◆ What the exercise asks
Restate all of the records below exactly. Do not carry over any image.

◆ Exercise data
--

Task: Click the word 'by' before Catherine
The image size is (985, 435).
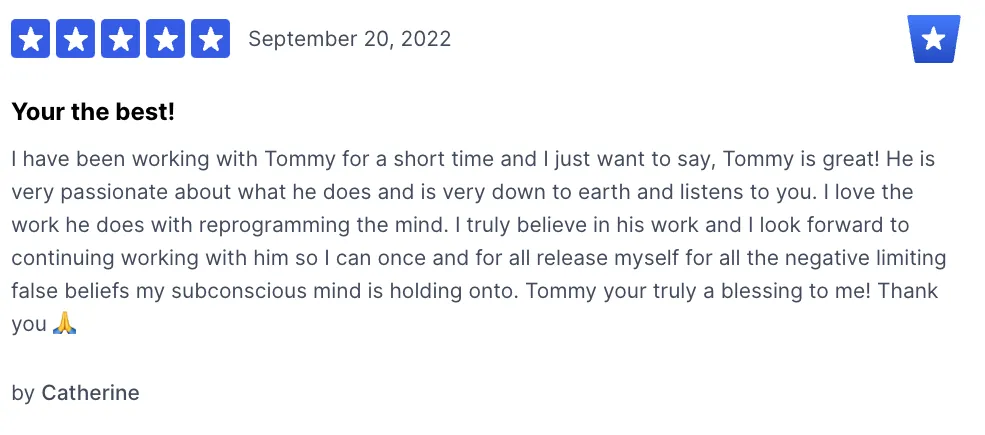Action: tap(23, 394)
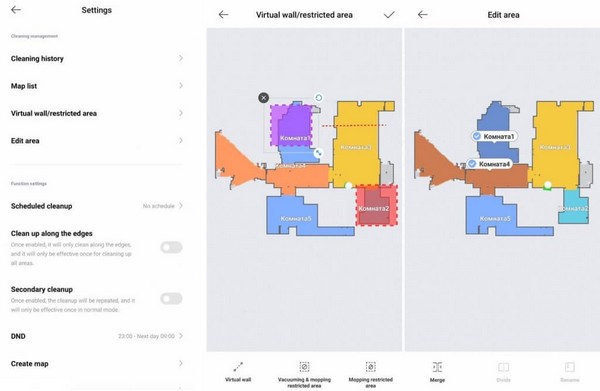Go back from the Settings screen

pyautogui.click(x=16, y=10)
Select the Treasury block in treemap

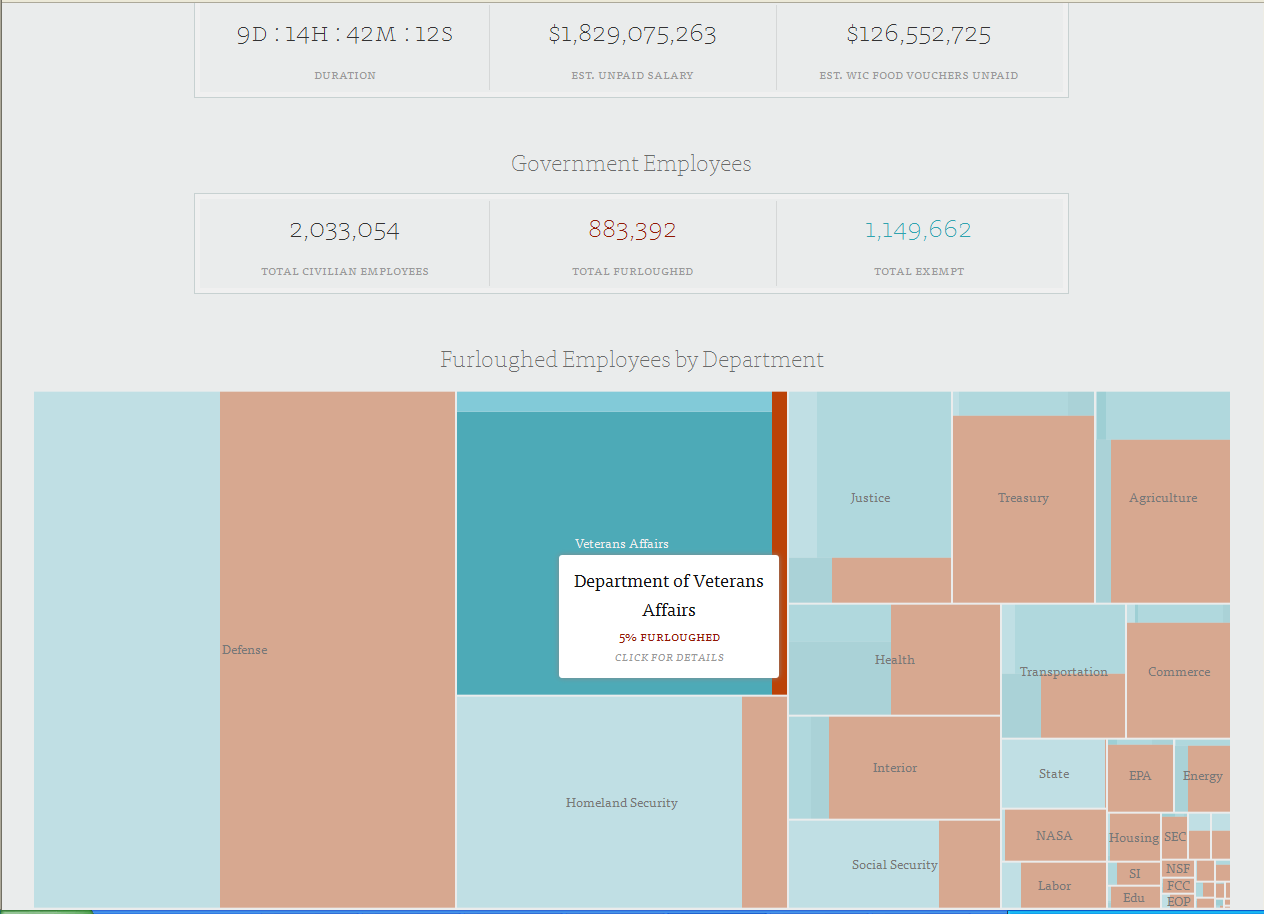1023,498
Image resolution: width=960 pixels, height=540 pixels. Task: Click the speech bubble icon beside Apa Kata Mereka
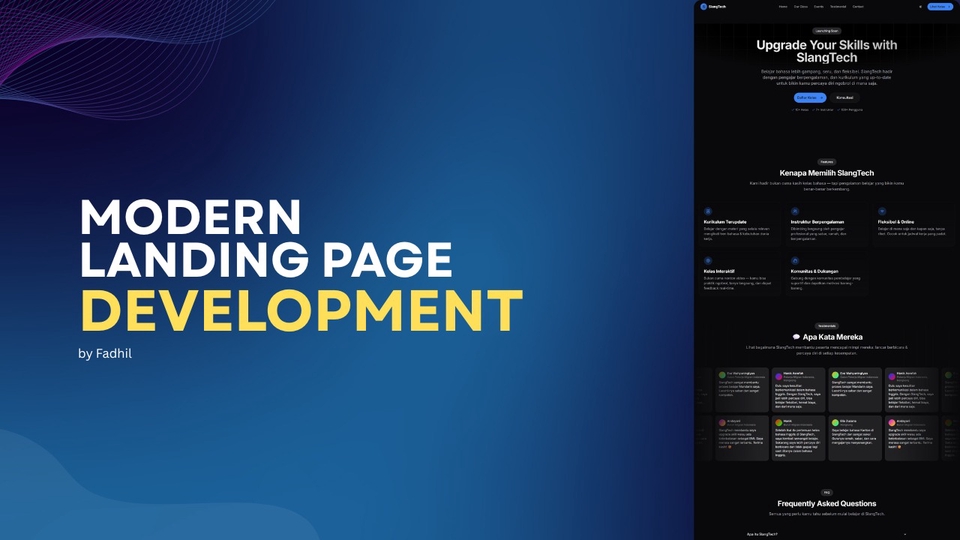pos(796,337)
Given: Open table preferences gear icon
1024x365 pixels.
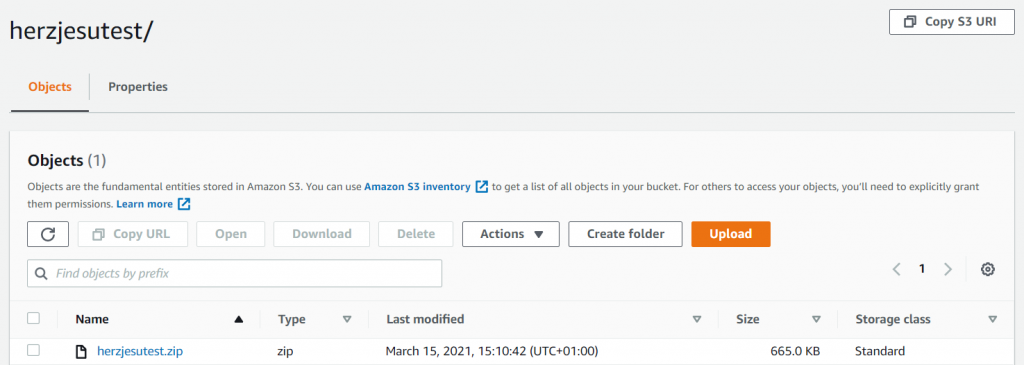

--

◆ Task response
Task: Click the word 'by' before Catherine
The image size is (985, 435).
Action: tap(23, 394)
Go back from the Settings screen

pyautogui.click(x=16, y=10)
Select the Treasury block in treemap

1023,498
Image resolution: width=960 pixels, height=540 pixels. Task: Click the speech bubble icon beside Apa Kata Mereka
pos(796,337)
Given: Open table preferences gear icon
1024x365 pixels.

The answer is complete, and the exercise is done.